Return every line of the listing that includes the string "under".
----
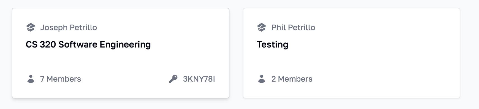Click the word Software in the course title

coord(78,44)
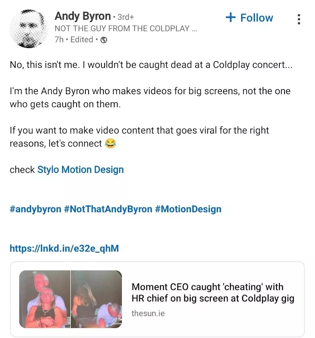Image resolution: width=315 pixels, height=338 pixels.
Task: Click Andy Byron's profile avatar
Action: coord(28,28)
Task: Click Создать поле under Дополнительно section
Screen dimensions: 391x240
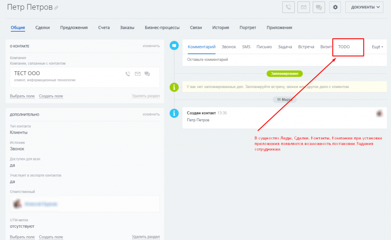Action: coord(51,237)
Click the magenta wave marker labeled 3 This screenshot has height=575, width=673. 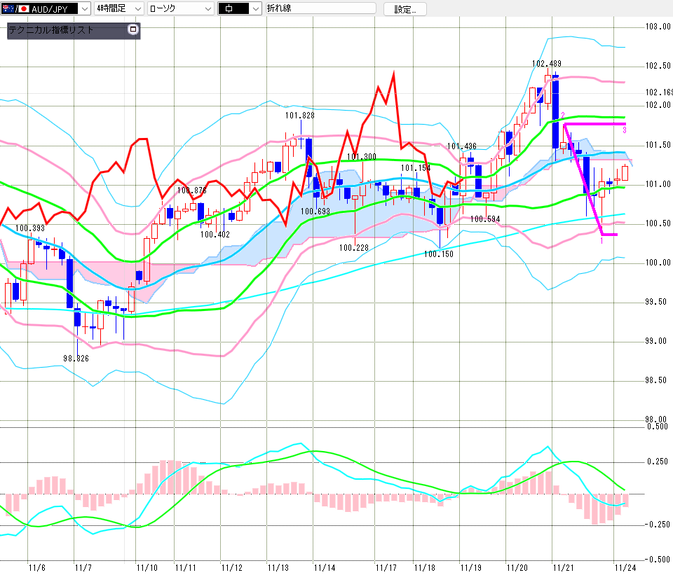coord(625,130)
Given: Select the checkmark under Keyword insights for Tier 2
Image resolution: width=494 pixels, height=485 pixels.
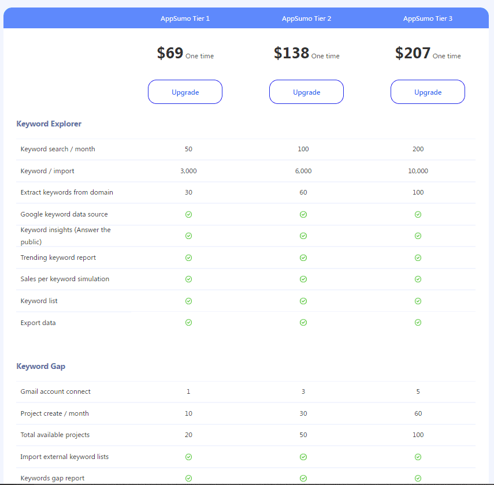Looking at the screenshot, I should click(x=303, y=236).
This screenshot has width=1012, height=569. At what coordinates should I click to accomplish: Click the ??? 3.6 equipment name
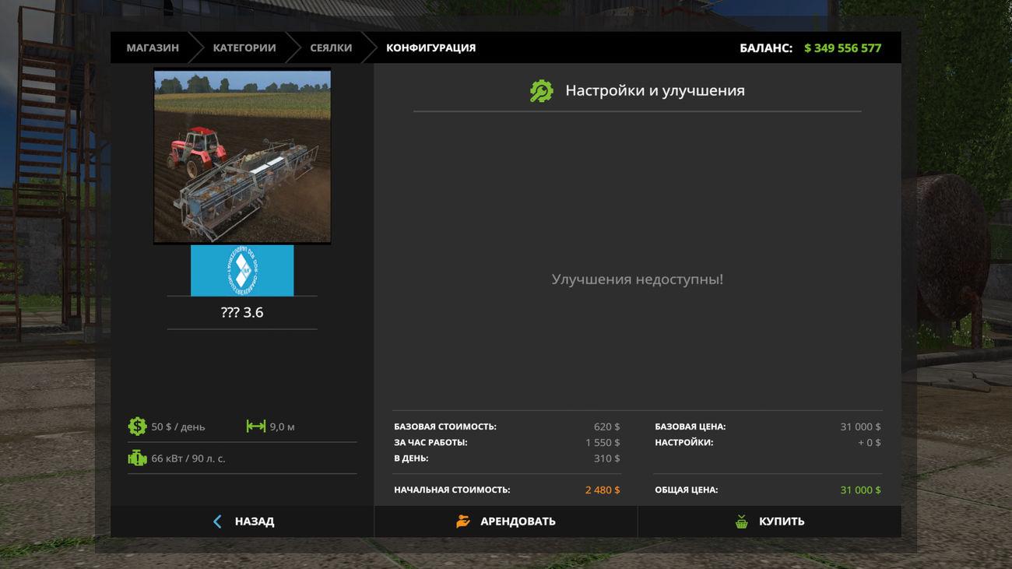point(242,313)
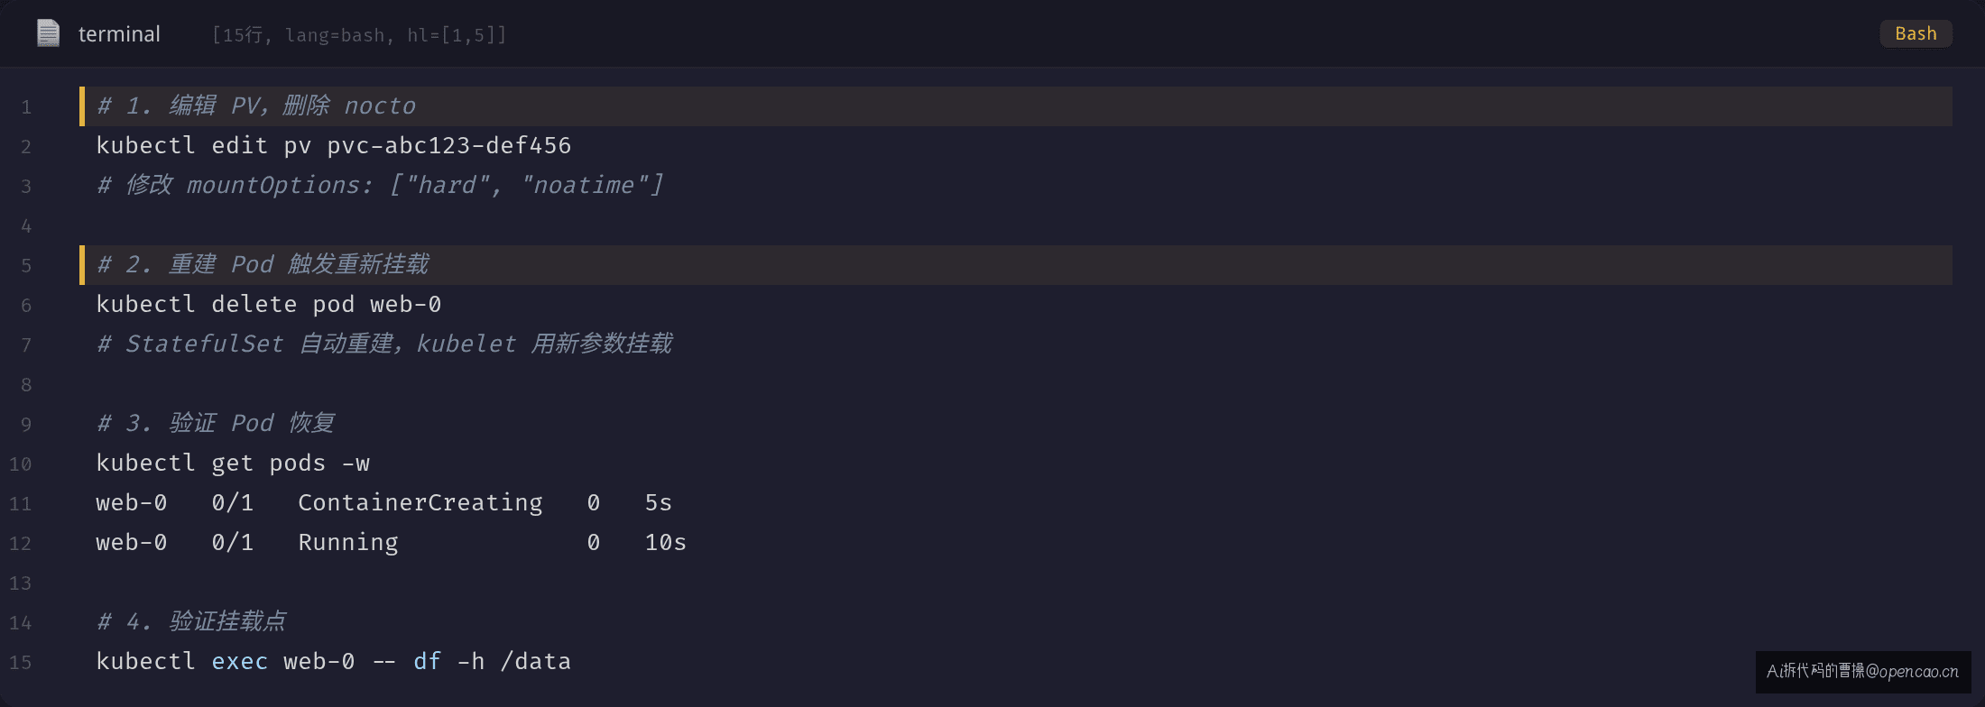Image resolution: width=1985 pixels, height=707 pixels.
Task: Select the terminal title label
Action: coord(119,34)
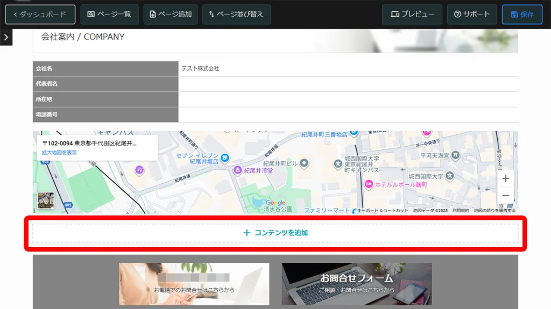This screenshot has width=551, height=309.
Task: Select the 紀尾井清堂 map marker
Action: [237, 170]
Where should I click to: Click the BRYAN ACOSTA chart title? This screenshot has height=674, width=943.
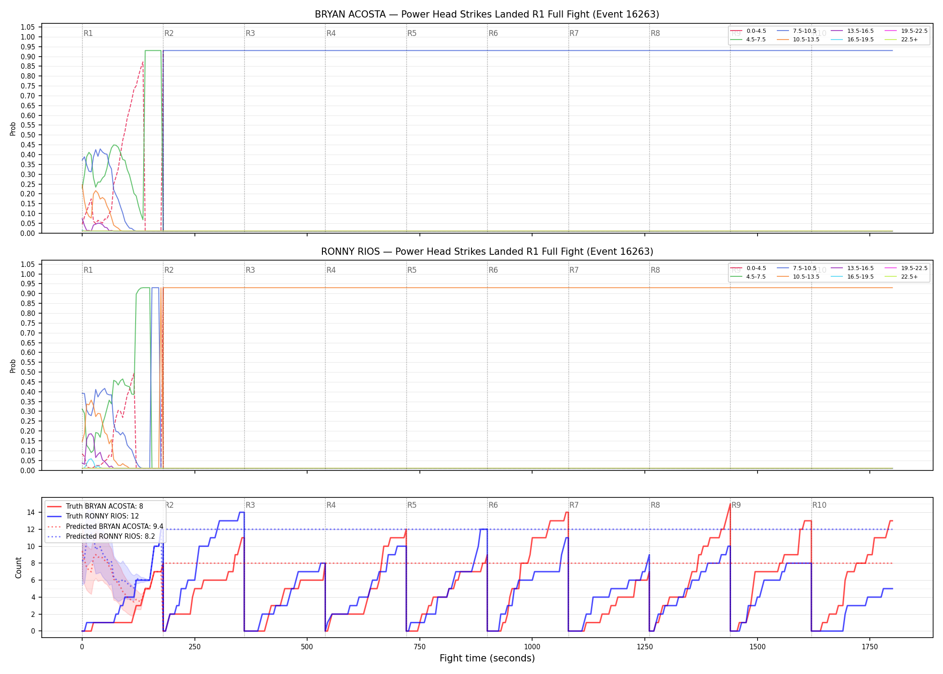[487, 14]
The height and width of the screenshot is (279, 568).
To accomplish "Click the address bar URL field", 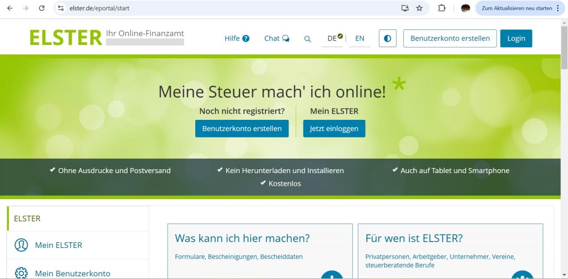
----
§ THE COMPLETED TASK
Task: Click Создать поле under Дополнительно section
Given: Select the checkmark under Keyword insights for Tier 2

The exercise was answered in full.